Paul se divirtió mucho corriendo y saltando de roca en roca y tirando piedras a los charcos que se habían formado.

Los charcos entre las rocas eran una novedad para él. Seguimos avanzando por la playa y encontrando interesantes muestras de pecios de barcos hasta llegar a lo que yo pensé eran los restos herrumbrosos de un tanque de agua o una canoa medio enterrada. Se elevaba desde un montículo de arena, proyectándose en un ángulo muy empinado, sobresaliendo como un metro y medio de la playa. Paul intentaba agarrar peces en un charco mientras yo observaba aquella cosa.

Toqué el lado de aquel cilindro ahusado con expectación, sintiendo algo muy calmado y muy intenso, sin saber por qué. Después retrocedí y volví a mirarlo. Su forma me pareció clara y entonces pude adivinar aproximadamente qué parte de aquello seguía enterrado bajo la arena. Era una bomba, enterrada por la cola.

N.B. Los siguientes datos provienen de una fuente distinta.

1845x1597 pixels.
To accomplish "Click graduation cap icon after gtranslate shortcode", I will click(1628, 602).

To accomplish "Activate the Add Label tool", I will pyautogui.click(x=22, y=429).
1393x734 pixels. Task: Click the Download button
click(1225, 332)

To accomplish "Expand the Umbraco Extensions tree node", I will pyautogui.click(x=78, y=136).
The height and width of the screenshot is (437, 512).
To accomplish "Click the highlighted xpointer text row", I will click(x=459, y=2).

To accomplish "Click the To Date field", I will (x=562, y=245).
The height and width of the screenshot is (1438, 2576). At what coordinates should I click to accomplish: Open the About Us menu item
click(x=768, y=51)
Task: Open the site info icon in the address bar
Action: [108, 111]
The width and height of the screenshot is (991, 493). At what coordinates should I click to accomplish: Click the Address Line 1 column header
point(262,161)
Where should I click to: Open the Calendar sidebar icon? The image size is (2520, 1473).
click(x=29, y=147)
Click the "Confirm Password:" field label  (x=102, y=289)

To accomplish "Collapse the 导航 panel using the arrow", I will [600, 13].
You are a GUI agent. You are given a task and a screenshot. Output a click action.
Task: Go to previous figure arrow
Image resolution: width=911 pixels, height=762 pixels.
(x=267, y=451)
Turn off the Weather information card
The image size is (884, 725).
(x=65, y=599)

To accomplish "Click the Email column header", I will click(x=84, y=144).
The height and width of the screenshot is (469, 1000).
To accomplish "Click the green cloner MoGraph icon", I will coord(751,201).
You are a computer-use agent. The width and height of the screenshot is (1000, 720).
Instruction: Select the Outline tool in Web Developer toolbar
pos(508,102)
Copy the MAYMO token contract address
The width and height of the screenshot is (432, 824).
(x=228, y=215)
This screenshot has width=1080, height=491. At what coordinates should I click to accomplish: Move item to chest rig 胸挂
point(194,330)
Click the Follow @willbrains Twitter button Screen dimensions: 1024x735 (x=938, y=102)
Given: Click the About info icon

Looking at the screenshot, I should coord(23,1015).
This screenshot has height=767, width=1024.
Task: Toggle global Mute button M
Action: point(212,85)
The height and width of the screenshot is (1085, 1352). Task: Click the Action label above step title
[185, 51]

Volví hacia ella lentamente y comencé a acariciarla con ternura, haciendo con la boca sonidos tranquilizadores, como si fuera un niño dormido. Con la descomposición, ahora su color era rojo de óxido y negro, olía desagradablemente a humedad y proyectaba la sombra de un proyectil. Seguí la línea de la sombra por la arena, por encima de las rocas, y me encontré de repente observando al pequeño Paul que chapoteaba alegremente en un charco, chapaleando en el agua con un pedazo de tablón de madera casi tan grande como él. Sonreí y lo llamé.

—¿Ves esto? —le dije. Era una pregunta retórica. Paul asintió mirando con los ojos abiertos—. Esto —le dije— es una campana. Como las de la iglesia del pueblo. El ruido que oímos los domingos, ¿te acuerdas?